Os conjuntos de móveis eram tão escassos que as pessoas ficavam em listas de espera por meses a fio. “Em maio poderemos ter um conjunto de cozinha ‘Tatiana’. Nosso número na fila é 1790”, escreveu, em abril de 1974, Ivan Seleznev. “Há pouco, a pessoa que tinha a senha 1.000 na fila recebeu seus móveis.”

Até mesmo um armário bacana – de madeira, revestido e com prateleiras envidraçadas – era considerado um item de luxo dos anos 1950 até os 1980. Dentro desses armários era preciso colocar um jogo de louça obrigatório para todo soviético “rico”.

Utensílios de mesa

Conjunto de mesa de cristal.

“Tia Zina me deu um jogo de talheres... É tão bonito! Mamãe disse que este conjunto será meu dote para o casamento”, escreveu a jovem Elena Torbenkova, em 1970. Sim, um conjunto de talheres – louça ou cristal – podia contar como “dote” para o cidadão médio, mas não só isso: em 1981, o escritor Aleksandr Markov ganhou um jogo de louça em seu aniversário de 50 anos de uma organização de escritores!

Carros

O carro soviético

Um carro particular era o maior sonho da maioria do povo soviético. Mas, com um salário de 125 a 150 rublos por mês, um engenheiro soviético comum teria que trabalhar por 2 a 3 anos sem gastar um centavo para adquirir um. O jornalista Víktor Barkunov, lembrava que, em 1978, um carro sedã “Jiguli” custava 5.500 rublos.

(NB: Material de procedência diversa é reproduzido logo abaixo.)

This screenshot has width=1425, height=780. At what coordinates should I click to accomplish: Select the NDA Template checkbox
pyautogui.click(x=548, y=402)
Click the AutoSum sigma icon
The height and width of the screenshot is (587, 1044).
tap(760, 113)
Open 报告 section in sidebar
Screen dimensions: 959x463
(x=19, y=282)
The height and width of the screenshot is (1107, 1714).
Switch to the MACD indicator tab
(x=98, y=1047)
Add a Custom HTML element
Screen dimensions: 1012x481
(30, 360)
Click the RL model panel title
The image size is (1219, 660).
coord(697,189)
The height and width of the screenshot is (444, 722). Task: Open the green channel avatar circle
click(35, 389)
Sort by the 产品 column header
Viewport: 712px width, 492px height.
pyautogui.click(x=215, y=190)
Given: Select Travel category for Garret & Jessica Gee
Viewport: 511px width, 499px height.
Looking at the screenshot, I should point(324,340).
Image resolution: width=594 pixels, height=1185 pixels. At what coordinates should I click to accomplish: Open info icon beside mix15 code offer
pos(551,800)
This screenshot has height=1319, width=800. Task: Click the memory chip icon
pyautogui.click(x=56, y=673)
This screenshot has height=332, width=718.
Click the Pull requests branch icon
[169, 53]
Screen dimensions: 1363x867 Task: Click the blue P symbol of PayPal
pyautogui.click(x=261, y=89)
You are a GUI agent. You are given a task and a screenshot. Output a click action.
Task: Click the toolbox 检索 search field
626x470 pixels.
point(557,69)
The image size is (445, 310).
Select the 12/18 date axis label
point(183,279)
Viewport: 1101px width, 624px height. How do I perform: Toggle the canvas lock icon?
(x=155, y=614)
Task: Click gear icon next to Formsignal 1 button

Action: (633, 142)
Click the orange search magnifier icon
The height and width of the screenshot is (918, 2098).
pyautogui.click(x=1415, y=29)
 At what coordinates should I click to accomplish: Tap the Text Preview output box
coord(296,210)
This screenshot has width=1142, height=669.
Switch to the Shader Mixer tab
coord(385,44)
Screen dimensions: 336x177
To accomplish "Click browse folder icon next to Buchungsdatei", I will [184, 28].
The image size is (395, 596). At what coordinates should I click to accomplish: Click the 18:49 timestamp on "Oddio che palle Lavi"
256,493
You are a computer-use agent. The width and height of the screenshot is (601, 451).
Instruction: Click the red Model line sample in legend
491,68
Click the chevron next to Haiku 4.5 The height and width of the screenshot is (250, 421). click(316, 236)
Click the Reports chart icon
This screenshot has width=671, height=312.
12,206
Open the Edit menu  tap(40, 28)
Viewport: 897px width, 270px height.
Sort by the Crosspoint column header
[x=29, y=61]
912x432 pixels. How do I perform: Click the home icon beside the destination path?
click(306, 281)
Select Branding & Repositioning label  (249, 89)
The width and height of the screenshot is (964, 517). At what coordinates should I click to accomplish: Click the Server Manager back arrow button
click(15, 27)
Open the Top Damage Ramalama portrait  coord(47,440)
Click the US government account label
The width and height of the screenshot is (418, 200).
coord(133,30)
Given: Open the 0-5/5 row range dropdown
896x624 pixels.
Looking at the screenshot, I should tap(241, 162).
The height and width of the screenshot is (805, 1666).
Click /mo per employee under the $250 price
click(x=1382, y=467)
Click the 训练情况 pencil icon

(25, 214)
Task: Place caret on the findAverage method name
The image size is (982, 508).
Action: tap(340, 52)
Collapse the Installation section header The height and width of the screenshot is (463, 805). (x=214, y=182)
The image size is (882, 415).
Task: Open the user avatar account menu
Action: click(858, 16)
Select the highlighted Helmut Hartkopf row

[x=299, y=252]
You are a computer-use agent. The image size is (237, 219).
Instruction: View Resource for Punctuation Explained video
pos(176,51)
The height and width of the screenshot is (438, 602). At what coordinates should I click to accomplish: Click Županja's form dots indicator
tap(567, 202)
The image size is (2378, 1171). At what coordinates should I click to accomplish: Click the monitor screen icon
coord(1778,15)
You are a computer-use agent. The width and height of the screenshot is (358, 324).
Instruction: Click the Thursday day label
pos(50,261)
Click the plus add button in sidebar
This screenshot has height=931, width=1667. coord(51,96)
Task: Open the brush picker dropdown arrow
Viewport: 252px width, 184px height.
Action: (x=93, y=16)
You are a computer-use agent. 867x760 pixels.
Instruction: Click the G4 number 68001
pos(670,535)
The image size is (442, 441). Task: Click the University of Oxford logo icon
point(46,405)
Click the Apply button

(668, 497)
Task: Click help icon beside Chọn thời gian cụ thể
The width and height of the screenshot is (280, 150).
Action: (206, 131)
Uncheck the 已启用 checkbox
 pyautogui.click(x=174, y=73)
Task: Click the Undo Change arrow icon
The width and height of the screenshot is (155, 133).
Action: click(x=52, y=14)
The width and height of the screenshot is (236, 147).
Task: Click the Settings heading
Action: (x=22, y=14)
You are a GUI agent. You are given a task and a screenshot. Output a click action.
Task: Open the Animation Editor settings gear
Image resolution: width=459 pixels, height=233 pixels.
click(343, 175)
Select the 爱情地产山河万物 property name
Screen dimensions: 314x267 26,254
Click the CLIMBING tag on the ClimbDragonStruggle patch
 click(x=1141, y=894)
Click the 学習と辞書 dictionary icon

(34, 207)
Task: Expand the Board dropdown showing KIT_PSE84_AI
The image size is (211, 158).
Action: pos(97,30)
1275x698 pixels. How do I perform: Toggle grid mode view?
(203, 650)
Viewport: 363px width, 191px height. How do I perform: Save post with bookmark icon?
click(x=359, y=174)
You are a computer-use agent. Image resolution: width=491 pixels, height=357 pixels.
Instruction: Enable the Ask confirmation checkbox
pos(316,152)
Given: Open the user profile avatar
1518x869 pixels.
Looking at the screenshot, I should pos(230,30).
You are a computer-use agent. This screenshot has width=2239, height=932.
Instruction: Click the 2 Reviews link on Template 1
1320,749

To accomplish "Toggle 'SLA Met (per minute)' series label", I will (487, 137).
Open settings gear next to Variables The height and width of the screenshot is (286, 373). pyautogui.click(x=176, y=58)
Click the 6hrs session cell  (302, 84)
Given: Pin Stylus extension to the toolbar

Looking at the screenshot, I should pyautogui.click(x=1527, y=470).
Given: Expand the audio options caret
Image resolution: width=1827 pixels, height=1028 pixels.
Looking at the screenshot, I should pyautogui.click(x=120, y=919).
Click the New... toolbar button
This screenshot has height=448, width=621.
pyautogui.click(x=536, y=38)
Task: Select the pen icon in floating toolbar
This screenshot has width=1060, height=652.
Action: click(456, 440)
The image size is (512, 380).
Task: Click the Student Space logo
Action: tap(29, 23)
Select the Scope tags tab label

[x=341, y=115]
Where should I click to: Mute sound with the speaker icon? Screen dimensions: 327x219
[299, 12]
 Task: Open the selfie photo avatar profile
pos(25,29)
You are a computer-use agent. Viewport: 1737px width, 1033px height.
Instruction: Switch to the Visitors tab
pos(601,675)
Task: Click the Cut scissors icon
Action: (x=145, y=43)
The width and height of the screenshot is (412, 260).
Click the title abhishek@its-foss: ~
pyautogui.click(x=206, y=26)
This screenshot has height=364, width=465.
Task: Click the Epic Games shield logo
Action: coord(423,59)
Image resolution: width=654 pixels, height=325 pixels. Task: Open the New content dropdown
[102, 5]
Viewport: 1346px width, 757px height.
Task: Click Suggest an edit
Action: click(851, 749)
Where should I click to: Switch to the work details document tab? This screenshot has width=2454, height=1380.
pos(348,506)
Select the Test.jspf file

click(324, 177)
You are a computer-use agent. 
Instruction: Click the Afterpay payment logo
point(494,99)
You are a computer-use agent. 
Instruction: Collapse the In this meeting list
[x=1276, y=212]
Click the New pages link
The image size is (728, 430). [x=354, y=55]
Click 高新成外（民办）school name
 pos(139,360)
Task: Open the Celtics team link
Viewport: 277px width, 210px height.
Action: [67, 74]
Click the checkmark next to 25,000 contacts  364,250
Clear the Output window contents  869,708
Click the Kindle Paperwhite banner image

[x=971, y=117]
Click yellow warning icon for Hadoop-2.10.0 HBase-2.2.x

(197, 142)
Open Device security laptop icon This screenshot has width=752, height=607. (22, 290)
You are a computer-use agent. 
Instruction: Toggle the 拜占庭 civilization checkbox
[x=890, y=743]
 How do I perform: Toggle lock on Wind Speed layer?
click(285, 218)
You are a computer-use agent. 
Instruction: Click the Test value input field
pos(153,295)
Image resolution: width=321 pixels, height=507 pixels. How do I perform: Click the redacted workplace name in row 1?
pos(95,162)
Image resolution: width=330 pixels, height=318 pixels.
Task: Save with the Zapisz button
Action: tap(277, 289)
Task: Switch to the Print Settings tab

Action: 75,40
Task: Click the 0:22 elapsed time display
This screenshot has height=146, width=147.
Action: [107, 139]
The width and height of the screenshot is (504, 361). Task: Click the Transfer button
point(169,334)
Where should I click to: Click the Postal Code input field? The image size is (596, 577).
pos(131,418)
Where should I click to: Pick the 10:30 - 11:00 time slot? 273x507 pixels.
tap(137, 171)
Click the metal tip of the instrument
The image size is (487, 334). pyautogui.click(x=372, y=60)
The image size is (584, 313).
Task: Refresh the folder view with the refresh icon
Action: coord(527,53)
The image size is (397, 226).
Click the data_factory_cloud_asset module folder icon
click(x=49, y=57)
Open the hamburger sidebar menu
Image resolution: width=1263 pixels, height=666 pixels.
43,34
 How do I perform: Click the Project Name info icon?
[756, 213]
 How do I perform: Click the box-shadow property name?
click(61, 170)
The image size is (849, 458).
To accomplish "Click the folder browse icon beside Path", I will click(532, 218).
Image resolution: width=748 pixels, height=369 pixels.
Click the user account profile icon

Carro VAZ-2101, conhecido também como Jiguli.

Para comprá-lo, Barkunov teve que obter permissão por escrito de seu empregador e subornar um funcionário com duas garrafas de vodca, duas salsichas e duas latas de peixe. No final das contas, ele conseguiu um “Moskvitch” (um carro menos confortável que o “Jiguli”) — porém, pagou 6.700 rublos!

* * *

Nessas condições, não é de admirar que os funcionários do Partido Comunista Soviético se apegassem tão firmemente a seus cargos e posições sociais. Para o escritor Mark Popovski, a escassez constante de alimentos e bens não era realmente um problema temporário do sistema, mas, ao contrário, uma de suas principais características!

“Esse déficit universal não é uma desvantagem, mas uma fundação! Imagine que amanhã as lojas estejam cheias de caviar, sapatos, carros. Um funcionário do Comitê Central faria seu trabalho estúpido, de lacaio, de ficar com a cabeça pesada, com dor de estômago, enfrentando uma avalanche de papéis todos os dias, no Comitê Central ou no Conselho de Ministros, se mudando de emprego, conseguisse o mesmo caviar, o mesmo casaco de camurça, o mesmo carro?”

“Então há o déficit. Há caviar, mas só para os privilegiados. Você quer também? Seja bem-vindo! Mas, por favor, puxe o saco da chefia para conseguir isso. Casaco de camurça? Viagem de negócios ao exterior? Seja bem-vindo! Mas só como recompensa pela submissão. E para que essa ordem seja mantida indefinidamente, é necessário um déficit. O déficit é bem pensado, é criado de forma persistente. Nosso desenvolvimento é retido, não estimulado”, escreveu Popovski.